Immunodominant T-cell epitopes from the SARS-CoV-2 spike antigen reveal robust pre-existing T-cell immunity in unexposed individuals

Introduction

Uncovering the immunological responses to COVID-19 infection will help in designing and developing next-generation therapies and manage the treatment of critical COVID-19 patients. Many host factors associated with mild or severe disease symptoms have been reported. For example, leukopenia, exhausted CD8 T-cells, higher levels of T H 2 cytokines in serum, a high titer of neutralizing antibodies, blunted interferon response, dysregulation of the myeloid cell compartment, activated NK cells, and the size of the naïve T-cell compartment is associated with critically ill patients. This wide range of variable factors shares a common immunological underpinning—that of a systemic dysregulation in immune homeostasis due to the failure of the host immune system to clear the virus during the early stages of the infection. Animal and human studies have demonstrated that susceptibility to respiratory virus infections is associated with compromised CD8 T-cell immunity. A delay in the activation of CD8 T-cells and a lack of early IFN-γ production by the innate immune arm leads to an increase in viral load triggering overactivation of the innate and the adaptive arm of the immune system leading to a loss of immune homeostasis resulting in severe disease phenotype, including death. Therefore, an early wave of strong CD8 T-cell response may delay viral titer build-up, allowing rapid clearance of the virus by the immune system without perturbing immune homeostasis.

Healthy humans not exposed to COVID-19 show pre-existing CD4 and CD8 T-cell immunity to SARS-CoV-2 antigens. The pre-existing immunity to CD4 and CD8 T-cells was detected against structural and non-structural SARS-CoV-2 proteins by overlapping 15-mer peptide pools. The existence of a pool of SARS-CoV-2-reactive T-cells in unexposed individuals is thought to arise from coronaviruses that cause common cold. Whether pre-existing immunity provides any protection to SARS-CoV-2 infection or contributes to a faster recovery from infection remains speculative. Besides, it is unclear whether a pre-existing immunity, involving either CD4 or CD8 T-cells, or both, is required for maximal protection. Identifying robust pre-existing immunity against SARS-CoV-2 in the healthy population can be used as a measure to assess the mode of recovery and also viral spread in the global population.

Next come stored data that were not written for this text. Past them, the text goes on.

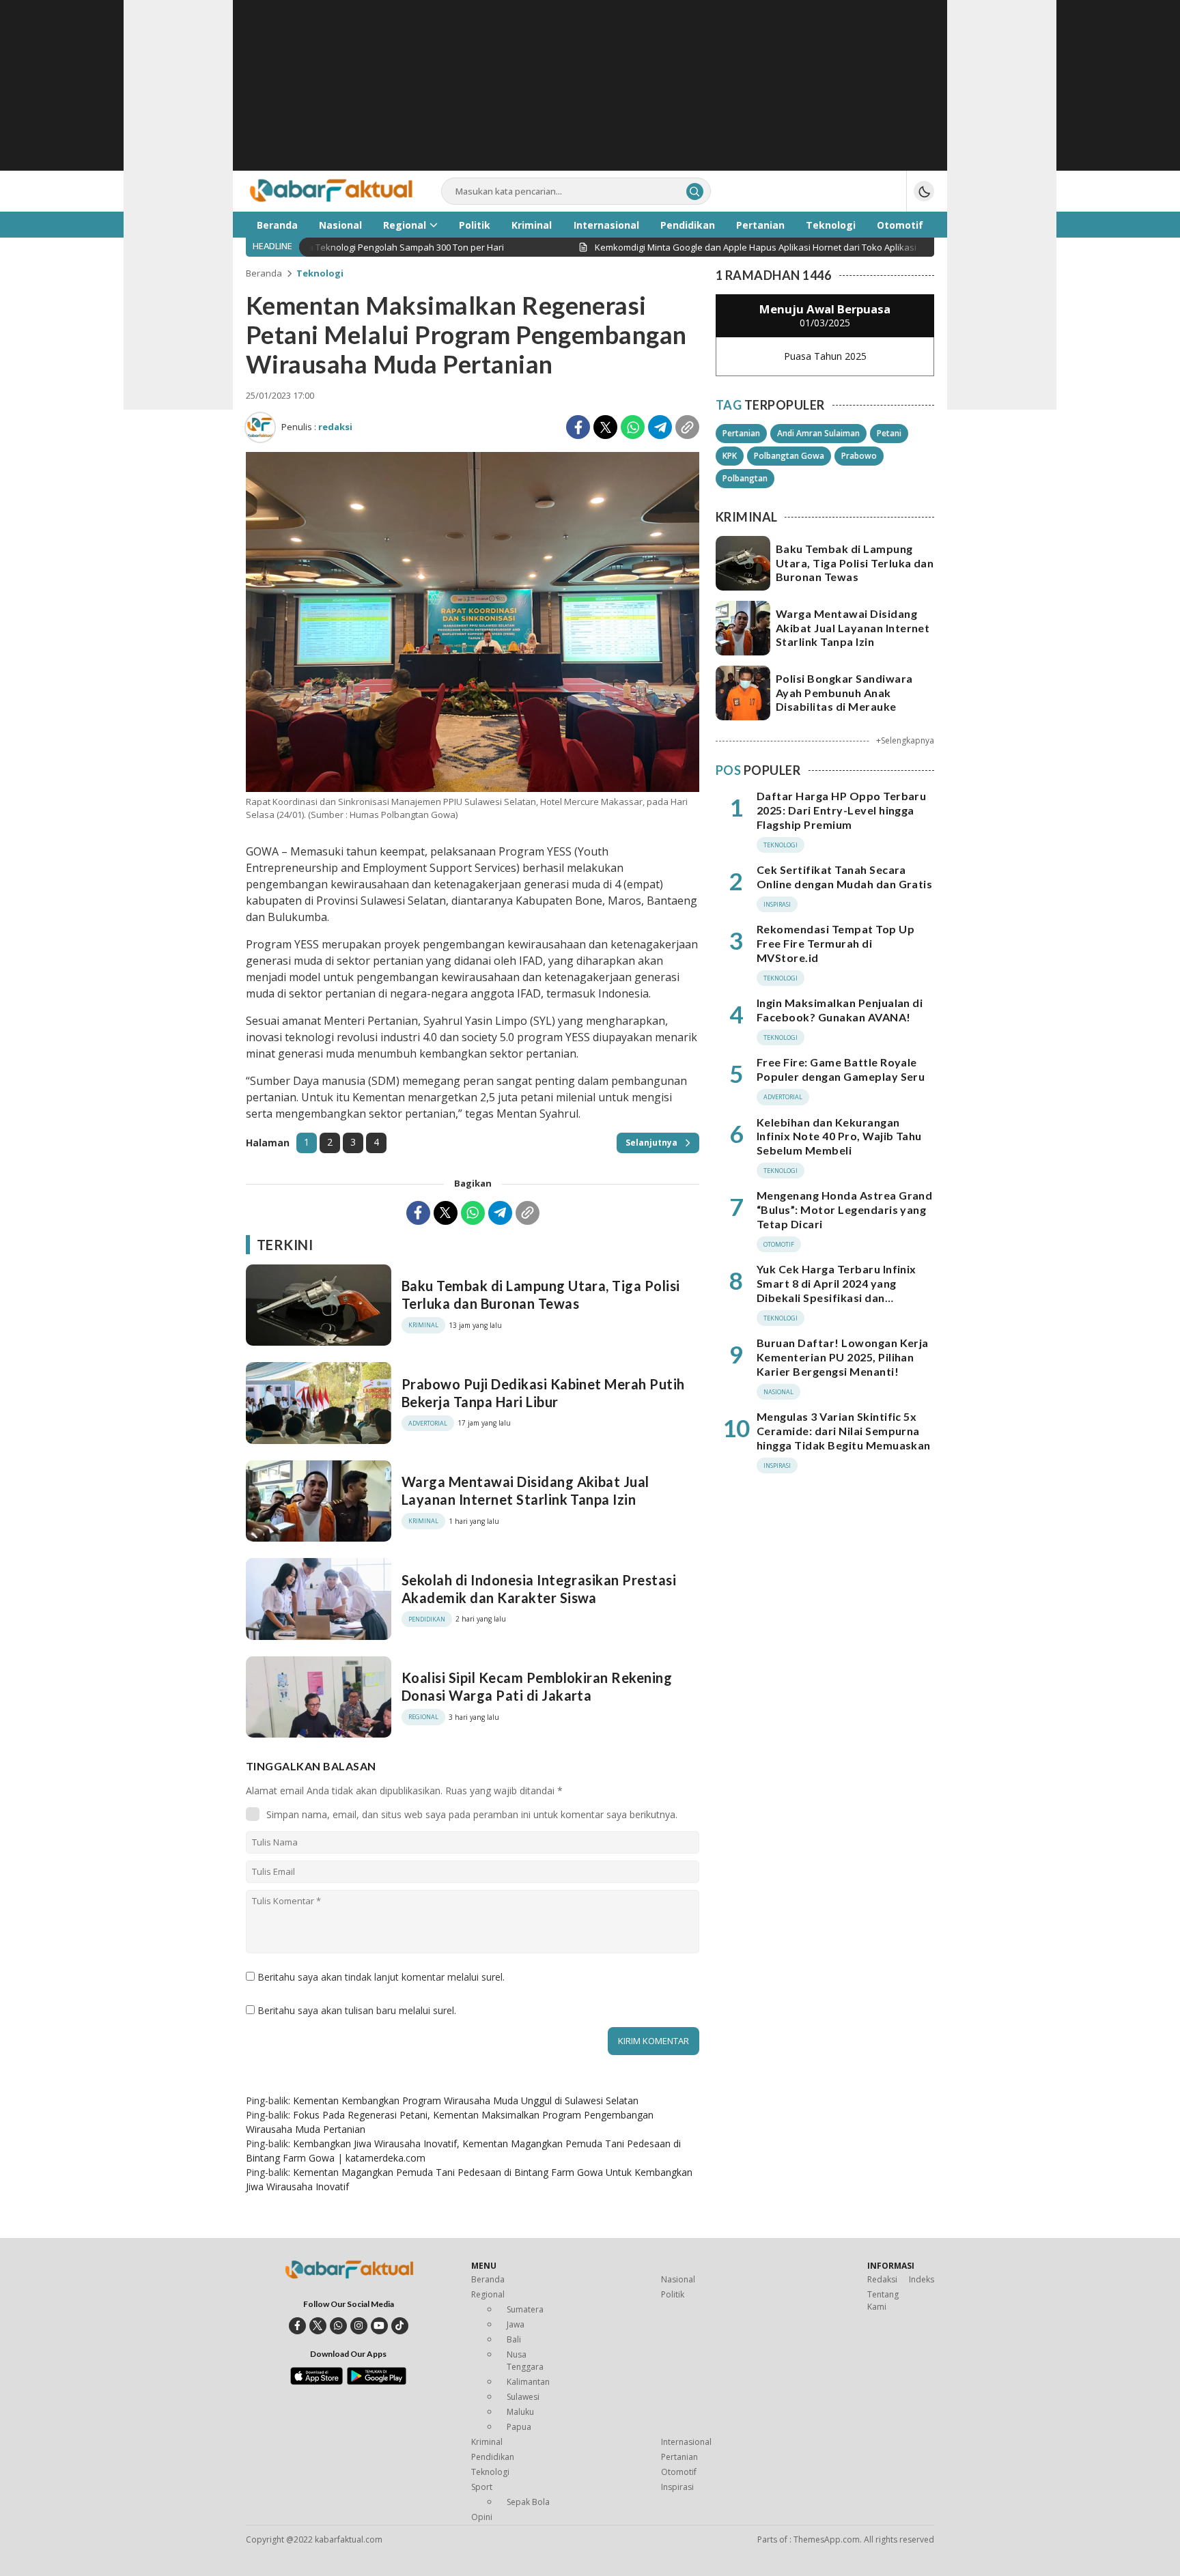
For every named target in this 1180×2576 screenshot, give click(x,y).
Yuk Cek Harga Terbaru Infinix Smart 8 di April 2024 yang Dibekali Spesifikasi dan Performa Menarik (836, 1290)
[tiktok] (399, 2325)
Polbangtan (745, 478)
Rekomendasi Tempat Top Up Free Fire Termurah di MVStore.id (835, 943)
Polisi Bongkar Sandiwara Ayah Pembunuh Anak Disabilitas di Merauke (844, 692)
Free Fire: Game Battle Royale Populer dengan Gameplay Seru (841, 1069)
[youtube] (379, 2325)
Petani (889, 433)
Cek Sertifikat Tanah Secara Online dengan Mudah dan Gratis (844, 876)
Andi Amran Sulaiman (818, 433)
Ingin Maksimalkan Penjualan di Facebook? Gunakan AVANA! (840, 1009)
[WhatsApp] (633, 427)
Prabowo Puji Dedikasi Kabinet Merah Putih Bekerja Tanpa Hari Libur (543, 1393)
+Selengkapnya (905, 740)
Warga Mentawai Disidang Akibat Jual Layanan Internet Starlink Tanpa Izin (525, 1490)
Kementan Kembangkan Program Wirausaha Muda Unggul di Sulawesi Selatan (465, 2100)
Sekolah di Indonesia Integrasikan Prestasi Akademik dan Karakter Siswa (539, 1589)
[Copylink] (687, 427)
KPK (729, 456)
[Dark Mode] (924, 191)
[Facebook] (578, 427)
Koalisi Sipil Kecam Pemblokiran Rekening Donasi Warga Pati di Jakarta (537, 1686)
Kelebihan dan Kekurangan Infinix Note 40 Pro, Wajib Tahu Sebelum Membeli (839, 1136)
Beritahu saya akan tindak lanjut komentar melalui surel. (381, 1976)
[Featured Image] (472, 788)
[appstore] (316, 2381)
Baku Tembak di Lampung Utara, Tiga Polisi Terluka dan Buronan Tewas (541, 1294)
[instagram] (358, 2325)
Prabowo (859, 456)
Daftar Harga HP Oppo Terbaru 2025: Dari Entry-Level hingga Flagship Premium (841, 810)
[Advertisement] (590, 95)
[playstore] (376, 2381)
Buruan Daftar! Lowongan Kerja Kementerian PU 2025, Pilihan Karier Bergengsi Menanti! (843, 1357)
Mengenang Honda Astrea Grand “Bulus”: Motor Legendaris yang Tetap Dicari (844, 1209)
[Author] (260, 427)
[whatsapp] (338, 2325)
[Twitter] (605, 427)
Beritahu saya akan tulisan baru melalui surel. (356, 2010)
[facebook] (297, 2325)
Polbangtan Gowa (789, 456)
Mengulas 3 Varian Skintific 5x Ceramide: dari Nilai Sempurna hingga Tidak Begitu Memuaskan (844, 1431)
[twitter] (317, 2325)
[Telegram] (660, 427)
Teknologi (319, 273)
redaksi (335, 427)
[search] (694, 191)
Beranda (264, 273)
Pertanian (741, 433)
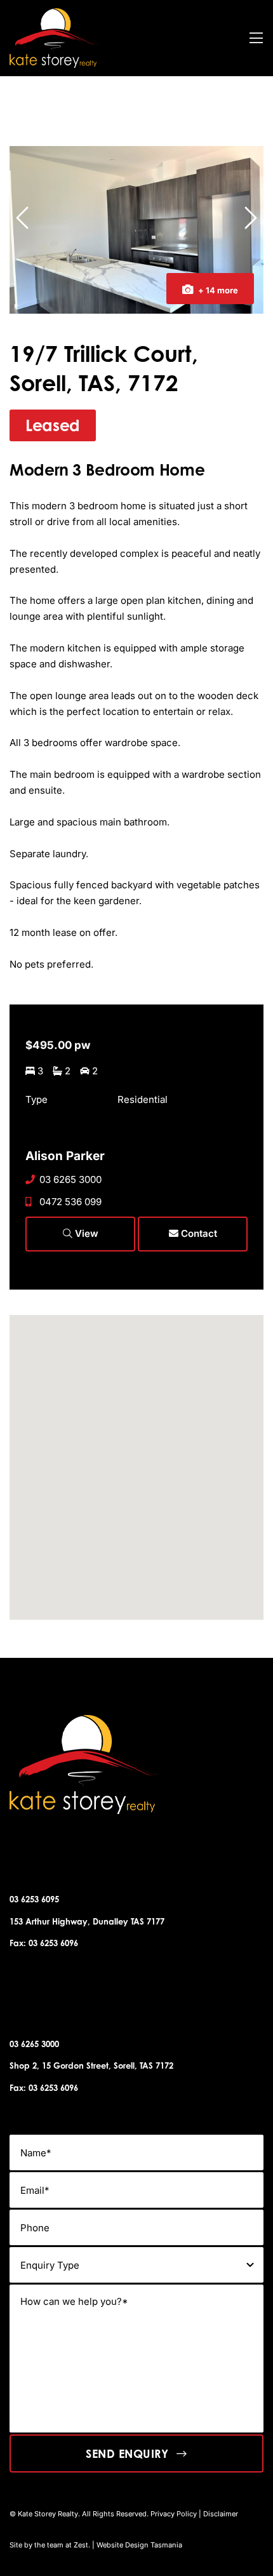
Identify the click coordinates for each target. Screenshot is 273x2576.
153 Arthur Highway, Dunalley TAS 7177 (87, 1921)
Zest (81, 2544)
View (85, 1233)
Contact (197, 1233)
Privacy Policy (173, 2513)
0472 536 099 (70, 1202)
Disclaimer (220, 2513)
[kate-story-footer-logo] (54, 13)
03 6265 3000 (70, 1179)
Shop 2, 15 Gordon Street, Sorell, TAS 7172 (91, 2065)
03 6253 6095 (34, 1899)
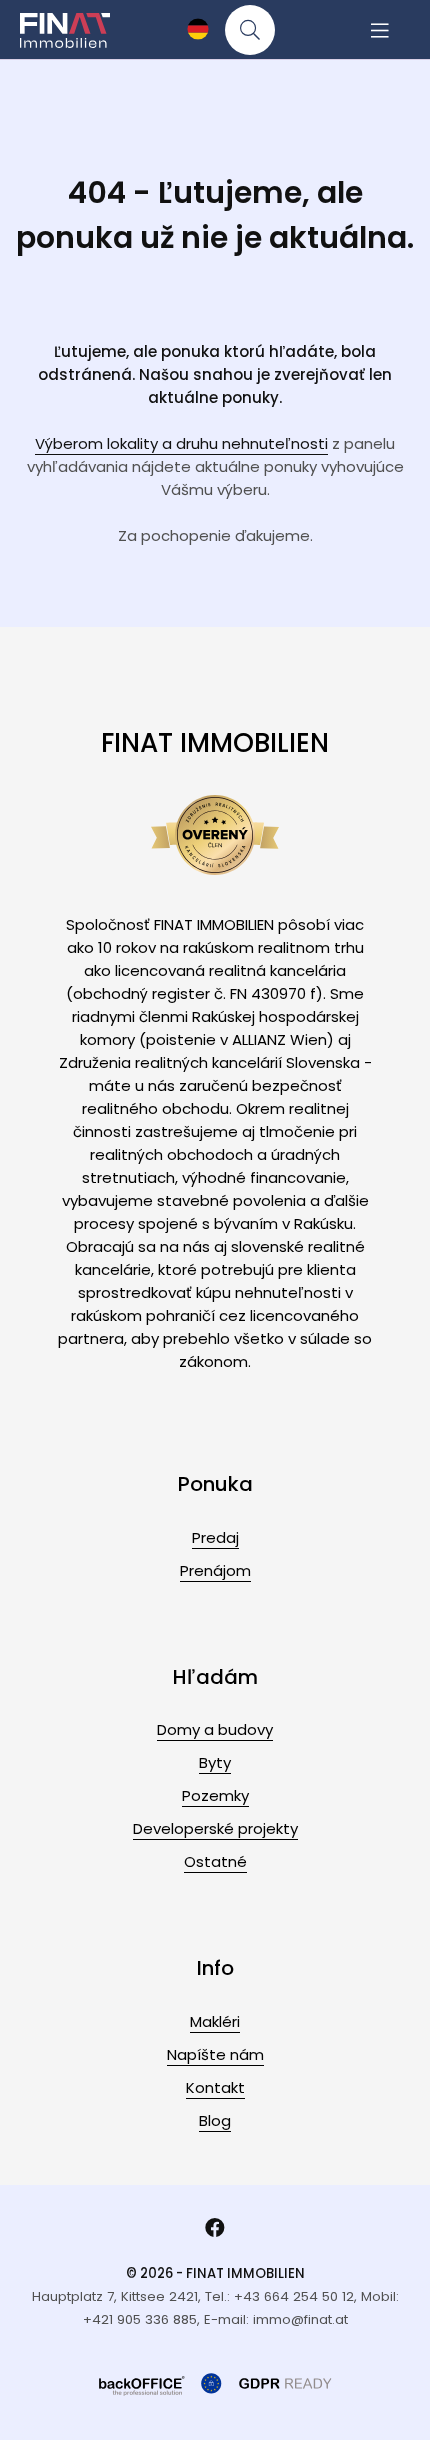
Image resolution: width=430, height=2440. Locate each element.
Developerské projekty (215, 1828)
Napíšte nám (215, 2054)
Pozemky (215, 1795)
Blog (215, 2120)
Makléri (215, 2021)
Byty (215, 1762)
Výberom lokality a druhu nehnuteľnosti (181, 443)
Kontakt (215, 2087)
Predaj (215, 1537)
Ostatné (215, 1861)
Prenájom (215, 1570)
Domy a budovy (215, 1729)
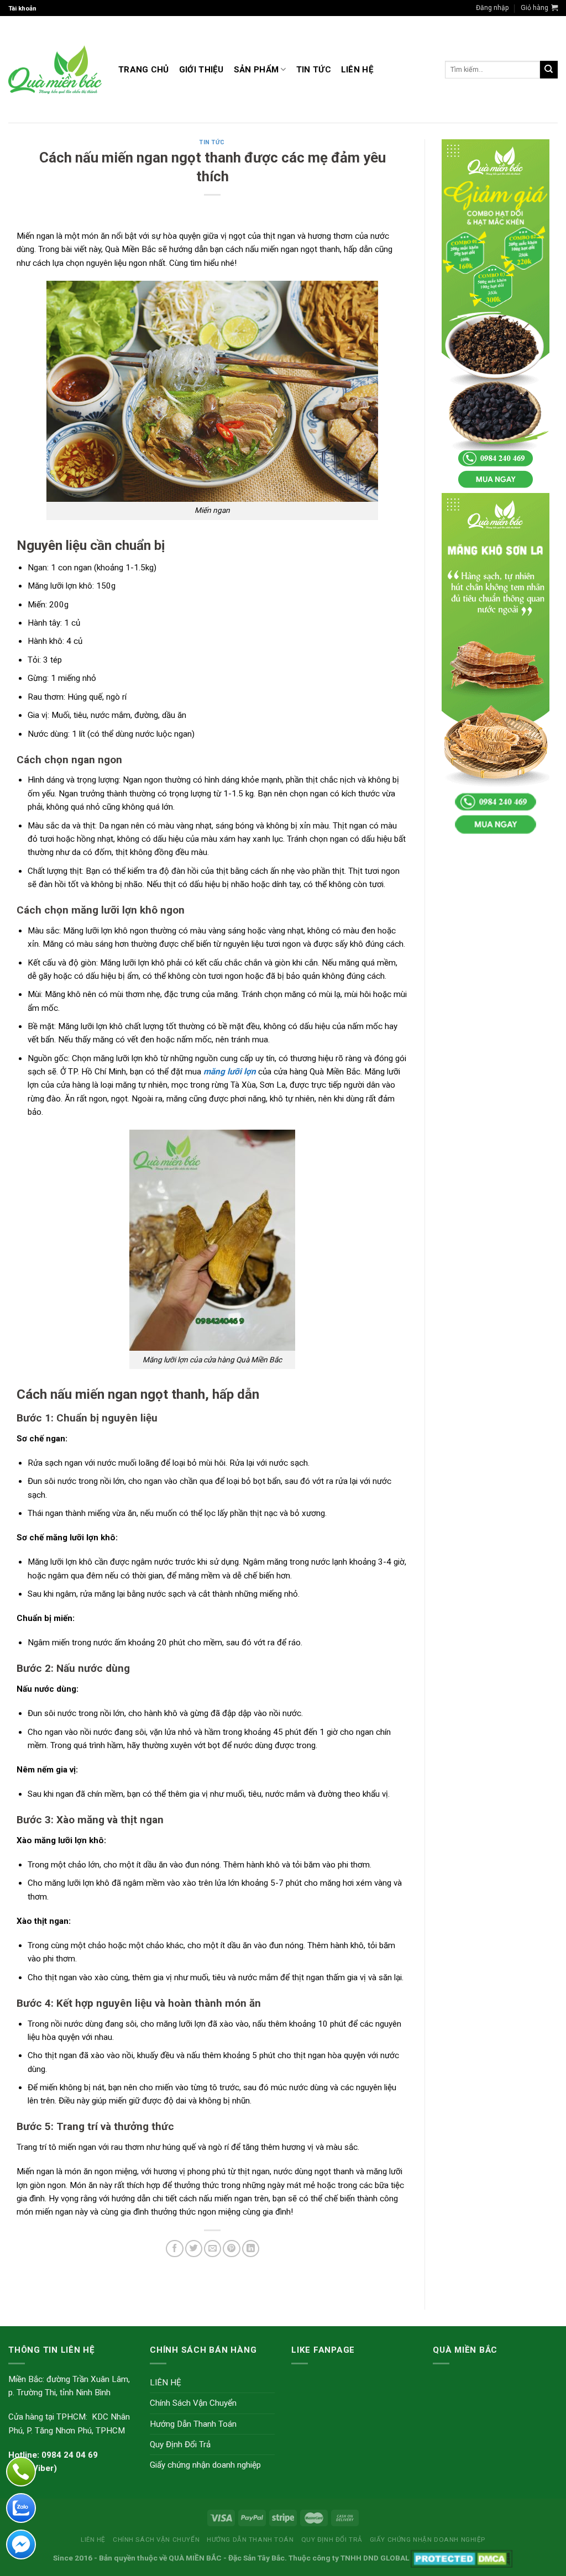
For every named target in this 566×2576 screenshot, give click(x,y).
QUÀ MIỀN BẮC (195, 2557)
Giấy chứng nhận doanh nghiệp (205, 2465)
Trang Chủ (143, 70)
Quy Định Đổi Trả (180, 2444)
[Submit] (549, 69)
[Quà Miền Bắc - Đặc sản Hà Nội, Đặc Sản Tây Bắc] (55, 69)
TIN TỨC (313, 70)
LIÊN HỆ (357, 70)
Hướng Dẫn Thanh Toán (193, 2424)
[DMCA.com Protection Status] (462, 2557)
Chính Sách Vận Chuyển (193, 2403)
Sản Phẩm (256, 70)
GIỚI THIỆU (201, 70)
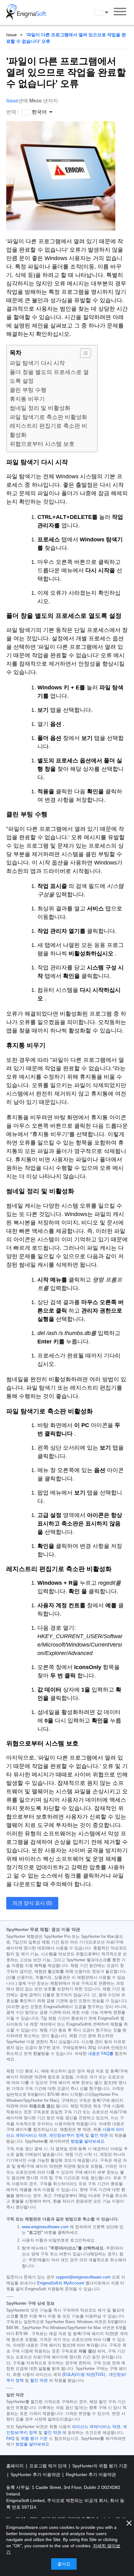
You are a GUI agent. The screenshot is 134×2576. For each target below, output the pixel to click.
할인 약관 (99, 2135)
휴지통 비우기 (27, 399)
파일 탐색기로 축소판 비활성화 (48, 417)
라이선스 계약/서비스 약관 (96, 2427)
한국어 (107, 12)
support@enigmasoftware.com (83, 2277)
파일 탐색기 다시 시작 (37, 363)
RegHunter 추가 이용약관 (91, 2474)
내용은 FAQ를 (100, 2053)
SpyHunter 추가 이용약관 (36, 2474)
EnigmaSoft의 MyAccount (60, 2283)
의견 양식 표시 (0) (32, 1903)
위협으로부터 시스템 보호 (42, 444)
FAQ (10, 2438)
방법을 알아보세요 (87, 2141)
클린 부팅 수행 (28, 390)
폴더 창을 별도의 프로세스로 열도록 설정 (49, 376)
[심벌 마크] (26, 12)
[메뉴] (120, 12)
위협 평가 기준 (34, 2438)
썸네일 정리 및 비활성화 (40, 408)
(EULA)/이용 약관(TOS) (83, 2374)
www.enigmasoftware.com (45, 2227)
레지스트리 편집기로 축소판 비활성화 (48, 430)
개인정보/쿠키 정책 (66, 2135)
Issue (11, 34)
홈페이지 (15, 2465)
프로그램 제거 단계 (48, 2465)
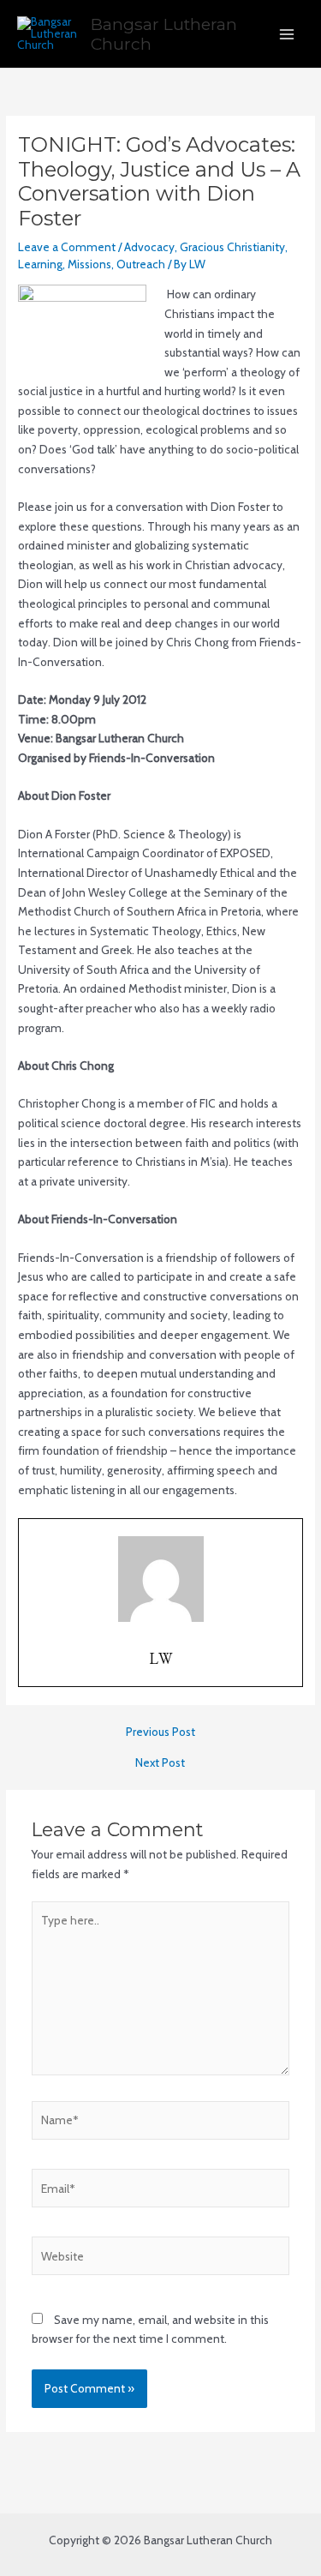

In this study, we identified strong CD8 T-cell-activating epitopes from SARS-CoV-2 spike protein by a combination of epitope prediction and T-cell activation assays in healthy donors unexposed to SARS-CoV-2. The rationale for identifying epitopes that favor CD8 T-cell activation was twofold. First, robust CD8 T-cell activating epitopes can be formulated as second-generation vaccines for short and long-term protection against viral infection. Second, detection of pre-existing immunity in healthy donors using epitopes that favor CD8 T-cell activation may provide a framework to understand the complex immune responses observed in clinical settings. It may also shed light on the differences in morbidity and mortality in different population groups across the globe.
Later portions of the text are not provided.